2)  Tell us about it in a blog post of your own, in a comment to this blog post, in a status line on Facebook or a stream post on Google Plus.

I need to think about this for a bit…okay…

On my Ford line, I knew both my paternal grandfather and grandmother. I had to go by death dates to see which ancestors were alive when they were born as I’m not 100% sure on whom they actually knew. My paternal grandfather, Harold Chester Ford (b: 1917), most likely knew his mother’s parents, Jonathan (b: 1850) and Susannah Criss (b: 1854) as they died when he was 6-7 years old. My paternal grandmother, Gladys Maxwell (b: 1927), might’ve known her father’s mother, Martha Maxwell (b: 1859, d: 1935) and her mother’s father, Hiram Washington Cole (b: 1870, d: 1935). That would make Jonathan Criss (b: 1850) the earliest born ancestor that one of my paternal ancestors knew, that paternal ancestor being known by me.
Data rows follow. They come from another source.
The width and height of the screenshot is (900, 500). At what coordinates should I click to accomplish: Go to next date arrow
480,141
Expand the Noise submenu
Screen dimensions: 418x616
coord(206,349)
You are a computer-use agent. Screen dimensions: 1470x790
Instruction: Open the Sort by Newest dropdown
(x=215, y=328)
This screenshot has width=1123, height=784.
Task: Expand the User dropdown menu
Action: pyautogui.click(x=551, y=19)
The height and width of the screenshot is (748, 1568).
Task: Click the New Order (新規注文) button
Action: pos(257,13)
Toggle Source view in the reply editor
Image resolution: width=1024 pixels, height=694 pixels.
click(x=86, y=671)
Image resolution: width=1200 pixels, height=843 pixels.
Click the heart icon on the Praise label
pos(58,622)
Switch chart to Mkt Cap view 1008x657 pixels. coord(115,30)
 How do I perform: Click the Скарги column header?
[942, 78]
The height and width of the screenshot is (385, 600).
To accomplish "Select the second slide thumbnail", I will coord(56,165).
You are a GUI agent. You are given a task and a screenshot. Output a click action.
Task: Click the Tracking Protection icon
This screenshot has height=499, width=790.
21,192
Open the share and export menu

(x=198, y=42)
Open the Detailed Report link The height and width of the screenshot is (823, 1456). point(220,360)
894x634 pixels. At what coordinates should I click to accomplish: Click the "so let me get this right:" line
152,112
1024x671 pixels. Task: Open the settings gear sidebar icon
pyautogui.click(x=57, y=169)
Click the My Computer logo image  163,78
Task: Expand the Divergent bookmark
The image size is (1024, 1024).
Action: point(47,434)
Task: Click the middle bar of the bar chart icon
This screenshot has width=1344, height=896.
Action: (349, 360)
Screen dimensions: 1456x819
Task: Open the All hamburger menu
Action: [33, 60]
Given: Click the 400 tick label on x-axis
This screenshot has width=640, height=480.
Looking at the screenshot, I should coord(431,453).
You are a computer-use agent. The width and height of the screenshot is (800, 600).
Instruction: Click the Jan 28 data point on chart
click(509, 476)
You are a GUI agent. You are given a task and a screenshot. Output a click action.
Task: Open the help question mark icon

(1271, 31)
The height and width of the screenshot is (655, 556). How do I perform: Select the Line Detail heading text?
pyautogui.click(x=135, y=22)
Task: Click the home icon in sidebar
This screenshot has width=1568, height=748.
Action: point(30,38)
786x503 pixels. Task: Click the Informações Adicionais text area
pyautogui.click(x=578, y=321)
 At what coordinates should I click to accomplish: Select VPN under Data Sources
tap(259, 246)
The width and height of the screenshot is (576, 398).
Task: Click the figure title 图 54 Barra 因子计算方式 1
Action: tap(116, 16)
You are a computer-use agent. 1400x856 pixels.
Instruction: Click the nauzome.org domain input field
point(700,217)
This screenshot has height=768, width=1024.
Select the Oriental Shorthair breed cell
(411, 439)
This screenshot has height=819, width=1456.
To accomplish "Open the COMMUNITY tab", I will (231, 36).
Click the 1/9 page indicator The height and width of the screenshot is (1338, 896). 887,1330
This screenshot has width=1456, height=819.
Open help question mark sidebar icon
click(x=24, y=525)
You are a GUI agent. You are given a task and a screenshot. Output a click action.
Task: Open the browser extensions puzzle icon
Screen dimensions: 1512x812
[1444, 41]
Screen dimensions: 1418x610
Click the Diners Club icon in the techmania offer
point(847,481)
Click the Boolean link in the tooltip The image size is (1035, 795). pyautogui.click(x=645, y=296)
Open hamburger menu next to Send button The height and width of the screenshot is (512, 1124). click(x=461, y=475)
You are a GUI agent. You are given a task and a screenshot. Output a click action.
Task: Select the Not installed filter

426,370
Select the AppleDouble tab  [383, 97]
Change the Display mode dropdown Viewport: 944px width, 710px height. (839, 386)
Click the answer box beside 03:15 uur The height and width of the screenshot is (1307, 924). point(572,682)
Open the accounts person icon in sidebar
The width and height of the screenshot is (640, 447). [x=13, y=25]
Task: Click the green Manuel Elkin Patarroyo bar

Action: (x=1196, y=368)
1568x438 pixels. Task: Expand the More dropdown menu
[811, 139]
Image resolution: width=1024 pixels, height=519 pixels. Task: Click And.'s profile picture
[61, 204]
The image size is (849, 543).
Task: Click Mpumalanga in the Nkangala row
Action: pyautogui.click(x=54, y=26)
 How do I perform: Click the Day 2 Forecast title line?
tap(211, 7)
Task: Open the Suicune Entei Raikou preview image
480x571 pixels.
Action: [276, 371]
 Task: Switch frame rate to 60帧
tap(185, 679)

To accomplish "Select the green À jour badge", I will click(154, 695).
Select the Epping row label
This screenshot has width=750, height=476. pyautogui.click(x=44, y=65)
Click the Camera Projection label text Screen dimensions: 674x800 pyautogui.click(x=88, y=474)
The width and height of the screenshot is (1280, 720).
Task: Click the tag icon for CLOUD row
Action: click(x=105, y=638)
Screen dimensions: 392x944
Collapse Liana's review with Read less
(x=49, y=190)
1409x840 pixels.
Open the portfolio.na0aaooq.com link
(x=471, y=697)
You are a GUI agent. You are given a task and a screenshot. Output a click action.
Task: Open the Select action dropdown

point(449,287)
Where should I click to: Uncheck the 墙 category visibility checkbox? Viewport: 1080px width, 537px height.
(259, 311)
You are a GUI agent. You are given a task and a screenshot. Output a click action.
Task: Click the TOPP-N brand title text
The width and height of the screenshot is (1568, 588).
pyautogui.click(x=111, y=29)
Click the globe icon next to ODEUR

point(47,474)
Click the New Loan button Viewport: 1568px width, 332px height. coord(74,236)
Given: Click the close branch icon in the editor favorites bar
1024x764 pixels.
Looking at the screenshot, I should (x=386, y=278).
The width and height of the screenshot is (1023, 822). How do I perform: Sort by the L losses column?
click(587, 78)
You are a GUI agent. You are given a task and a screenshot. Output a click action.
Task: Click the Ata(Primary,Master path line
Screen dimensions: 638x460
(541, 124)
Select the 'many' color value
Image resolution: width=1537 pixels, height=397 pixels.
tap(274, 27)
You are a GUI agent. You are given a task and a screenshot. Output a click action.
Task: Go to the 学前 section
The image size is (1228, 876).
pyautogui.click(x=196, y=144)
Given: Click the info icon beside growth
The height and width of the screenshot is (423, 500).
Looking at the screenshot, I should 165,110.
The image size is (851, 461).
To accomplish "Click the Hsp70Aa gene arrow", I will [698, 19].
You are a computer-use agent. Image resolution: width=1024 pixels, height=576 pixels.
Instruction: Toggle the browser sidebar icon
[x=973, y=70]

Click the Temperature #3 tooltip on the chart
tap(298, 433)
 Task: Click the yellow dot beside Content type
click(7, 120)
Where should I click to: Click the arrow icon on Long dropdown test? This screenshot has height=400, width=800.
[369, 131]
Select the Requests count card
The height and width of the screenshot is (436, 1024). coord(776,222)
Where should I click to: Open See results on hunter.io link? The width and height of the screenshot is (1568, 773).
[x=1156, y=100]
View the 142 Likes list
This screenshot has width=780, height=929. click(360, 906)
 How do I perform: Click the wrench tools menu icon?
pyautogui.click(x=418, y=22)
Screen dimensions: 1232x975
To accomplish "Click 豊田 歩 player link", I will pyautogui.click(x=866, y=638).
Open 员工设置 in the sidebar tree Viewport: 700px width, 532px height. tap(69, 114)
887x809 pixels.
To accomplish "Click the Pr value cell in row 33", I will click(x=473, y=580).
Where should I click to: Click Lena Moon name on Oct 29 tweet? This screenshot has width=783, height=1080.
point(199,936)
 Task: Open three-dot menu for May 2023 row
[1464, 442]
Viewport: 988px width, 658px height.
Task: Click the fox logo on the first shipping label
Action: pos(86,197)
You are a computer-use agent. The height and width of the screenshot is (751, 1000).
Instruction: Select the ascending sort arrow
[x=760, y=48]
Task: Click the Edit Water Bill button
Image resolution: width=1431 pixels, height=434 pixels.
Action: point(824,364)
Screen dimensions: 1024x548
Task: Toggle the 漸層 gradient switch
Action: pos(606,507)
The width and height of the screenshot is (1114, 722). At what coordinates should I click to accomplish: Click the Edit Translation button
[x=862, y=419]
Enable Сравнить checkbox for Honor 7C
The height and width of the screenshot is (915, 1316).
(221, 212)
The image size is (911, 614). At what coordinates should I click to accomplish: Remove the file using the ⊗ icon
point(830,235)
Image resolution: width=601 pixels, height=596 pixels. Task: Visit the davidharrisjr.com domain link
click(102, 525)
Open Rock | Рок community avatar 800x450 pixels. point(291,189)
On my Ballard line, I knew both my maternal grandfather and grandmother. I know that my maternal grandfather knew his paternal grandmother well, Hannah Katherine Hanby (b: 1856). The others’ grandparents were deceased by the time they were born.

As far as I’m aware, none of my grandparents knew any of their great-grandparents.

With two degrees of separation, I can go back as far as 1850, 121 years before I was born. This was an interesting task and pushed me to do some more research that hasn’t been on my radar of late.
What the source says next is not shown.